**Aufgaben:**
**A.** Welche zwei Personen fordern die Demonstranten laut dem Textausschnitt zum Rücktritt auf?
**B.** Überführe die Zeilen der Auflistung, beginnend mit der Zeile, die „Click the @justinsuntron handle“ enthält, und endend mit der Zeile, die „This screenshot has height=1142, width=1064.“ enthält, in eine JSON-Liste von Zeichenketten mit einem Eintrag pro Zeile und ohne Leerzeilen.

___ Textausschnitt ___

Bereits fast 300 Tote bei Demonstrationen - Menschenrechtsaktivistinnen wollen in Europa auf Lage aufmerksam machen


Die Bevölkerung Nicaraguas protestiert seit über zwei Monaten gegen die Regierung von Präsident Daniel Ortega, der weiterhin mit Gewalt antwortet. Menschenrechts-Aktivisten suchen nun Unterstützung bei der Internationalen Gemeinschaft: Studentin Madelaine Caracas und die Soziologie-Dozentin Yerling Aguilar sind diese Woche in Österreich – sie hoffen auf Engagement im Zuge des EU-Ratsvorsitzes.


Zorn über die Untätigkeit der Regierung während einem verheerenden Waldbrand sowie eine umstrittene Pensionsreform entzündeten die schon lange angespannte Situation im Land. Studenten waren die ersten, die auf die Straße gingen – mittlerweile beteiligt sich die ganze Gesellschaft an den Protesten. Die Demonstranten fordern den Rücktritt von Langzeitpräsident Ortega und dessen Frau und Vizepräsidentin Rosario Murillo. Ihnen wird Machtmissbrauch, Klientelismus und ein diktatorischer Regierungsstil vorgeworfen.

___ Bereitgestellte Angaben ___

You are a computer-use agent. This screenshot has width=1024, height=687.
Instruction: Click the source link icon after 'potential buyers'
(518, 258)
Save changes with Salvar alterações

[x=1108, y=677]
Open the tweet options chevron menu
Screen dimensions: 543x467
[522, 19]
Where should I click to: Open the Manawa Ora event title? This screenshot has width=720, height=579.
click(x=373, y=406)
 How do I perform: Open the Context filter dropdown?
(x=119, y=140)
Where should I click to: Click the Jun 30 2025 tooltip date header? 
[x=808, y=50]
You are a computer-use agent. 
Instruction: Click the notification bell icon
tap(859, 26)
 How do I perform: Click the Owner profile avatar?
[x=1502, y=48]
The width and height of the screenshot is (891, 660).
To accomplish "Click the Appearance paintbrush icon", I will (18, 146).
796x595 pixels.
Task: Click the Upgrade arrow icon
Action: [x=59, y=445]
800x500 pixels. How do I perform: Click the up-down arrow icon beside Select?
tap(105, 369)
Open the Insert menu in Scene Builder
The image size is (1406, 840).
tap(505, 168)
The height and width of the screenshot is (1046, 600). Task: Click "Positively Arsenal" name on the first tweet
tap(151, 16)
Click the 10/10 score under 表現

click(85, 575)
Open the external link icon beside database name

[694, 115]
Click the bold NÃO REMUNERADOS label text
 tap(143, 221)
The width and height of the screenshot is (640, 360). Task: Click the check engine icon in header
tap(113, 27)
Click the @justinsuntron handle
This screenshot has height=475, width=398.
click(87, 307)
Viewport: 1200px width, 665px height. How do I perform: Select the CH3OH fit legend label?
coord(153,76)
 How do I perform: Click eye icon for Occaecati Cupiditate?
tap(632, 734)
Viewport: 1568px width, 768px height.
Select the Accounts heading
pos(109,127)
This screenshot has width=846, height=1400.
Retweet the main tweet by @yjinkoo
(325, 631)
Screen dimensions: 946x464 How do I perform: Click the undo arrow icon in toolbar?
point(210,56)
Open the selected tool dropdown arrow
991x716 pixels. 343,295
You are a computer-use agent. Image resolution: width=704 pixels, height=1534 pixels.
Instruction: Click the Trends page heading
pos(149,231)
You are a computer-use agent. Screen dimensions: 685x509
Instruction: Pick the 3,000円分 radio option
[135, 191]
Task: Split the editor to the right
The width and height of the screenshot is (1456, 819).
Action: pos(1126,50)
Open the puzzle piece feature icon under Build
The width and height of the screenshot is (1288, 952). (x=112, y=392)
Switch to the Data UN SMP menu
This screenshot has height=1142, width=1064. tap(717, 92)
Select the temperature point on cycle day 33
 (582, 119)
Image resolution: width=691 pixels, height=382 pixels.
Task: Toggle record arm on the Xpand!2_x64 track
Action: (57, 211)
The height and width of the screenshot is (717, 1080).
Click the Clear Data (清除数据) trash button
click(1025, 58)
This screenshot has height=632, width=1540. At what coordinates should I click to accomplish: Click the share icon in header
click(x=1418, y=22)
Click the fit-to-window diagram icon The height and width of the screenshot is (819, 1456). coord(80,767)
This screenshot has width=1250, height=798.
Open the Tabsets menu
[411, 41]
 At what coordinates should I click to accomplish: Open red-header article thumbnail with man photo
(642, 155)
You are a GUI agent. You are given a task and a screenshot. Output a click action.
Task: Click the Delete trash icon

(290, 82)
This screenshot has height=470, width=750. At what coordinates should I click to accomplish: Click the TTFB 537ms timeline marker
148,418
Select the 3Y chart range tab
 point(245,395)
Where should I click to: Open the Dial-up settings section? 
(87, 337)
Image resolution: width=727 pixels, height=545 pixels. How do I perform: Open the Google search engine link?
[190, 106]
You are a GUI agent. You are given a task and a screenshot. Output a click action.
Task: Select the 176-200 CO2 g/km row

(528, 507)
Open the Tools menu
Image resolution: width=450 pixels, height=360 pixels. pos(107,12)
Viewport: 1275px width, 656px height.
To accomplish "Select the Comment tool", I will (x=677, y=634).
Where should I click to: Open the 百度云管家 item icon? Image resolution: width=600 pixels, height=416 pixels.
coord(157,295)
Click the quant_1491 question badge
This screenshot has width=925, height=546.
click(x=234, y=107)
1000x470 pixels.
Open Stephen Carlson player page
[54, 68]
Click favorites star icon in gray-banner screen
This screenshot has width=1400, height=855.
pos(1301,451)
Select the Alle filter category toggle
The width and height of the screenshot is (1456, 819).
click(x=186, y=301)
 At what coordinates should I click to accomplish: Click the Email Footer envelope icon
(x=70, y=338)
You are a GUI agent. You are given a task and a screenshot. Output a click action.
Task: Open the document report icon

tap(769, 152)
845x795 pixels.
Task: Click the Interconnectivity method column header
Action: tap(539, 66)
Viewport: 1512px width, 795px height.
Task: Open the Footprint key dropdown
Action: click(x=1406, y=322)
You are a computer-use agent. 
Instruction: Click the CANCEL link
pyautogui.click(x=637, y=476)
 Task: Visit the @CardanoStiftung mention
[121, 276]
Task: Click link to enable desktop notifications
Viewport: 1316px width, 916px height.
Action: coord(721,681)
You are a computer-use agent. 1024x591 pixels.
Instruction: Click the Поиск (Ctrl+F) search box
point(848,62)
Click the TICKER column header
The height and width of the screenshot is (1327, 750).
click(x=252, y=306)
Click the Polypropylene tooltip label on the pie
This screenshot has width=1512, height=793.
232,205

___

**Lösungen je Aufgabe:**
**A.** Langzeitpräsident Daniel Ortega und seine Frau, Vizepräsidentin Rosario Murillo.

**B.**
[
  "Click the @justinsuntron handle",
  "This screenshot has height=475, width=398.",
  "click(87, 307)",
  "Viewport: 1200px width, 665px height. How do I perform: Select the CH3OH fit legend label?",
  "coord(153,76)",
  " How do I perform: Click eye icon for Occaecati Cupiditate?",
  "tap(632, 734)",
  "Viewport: 1568px width, 768px height.",
  "Select the Accounts heading",
  "pos(109,127)",
  "This screenshot has width=846, height=1400.",
  "Retweet the main tweet by @yjinkoo",
  "(325, 631)",
  "Screen dimensions: 946x464 How do I perform: Click the undo arrow icon in toolbar?",
  "point(210,56)",
  "Open the selected tool dropdown arrow",
  "991x716 pixels. 343,295",
  "You are a computer-use agent. Image resolution: width=704 pixels, height=1534 pixels.",
  "Instruction: Click the Trends page heading",
  "pos(149,231)",
  "You are a computer-use agent. Screen dimensions: 685x509",
  "Instruction: Pick the 3,000円分 radio option",
  "[135, 191]",
  "Task: Split the editor to the right",
  "The width and height of the screenshot is (1456, 819).",
  "Action: pos(1126,50)",
  "Open the puzzle piece feature icon under Build",
  "The width and height of the screenshot is (1288, 952). (x=112, y=392)",
  "Switch to the Data UN SMP menu",
  "This screenshot has height=1142, width=1064. tap(717, 92)"
]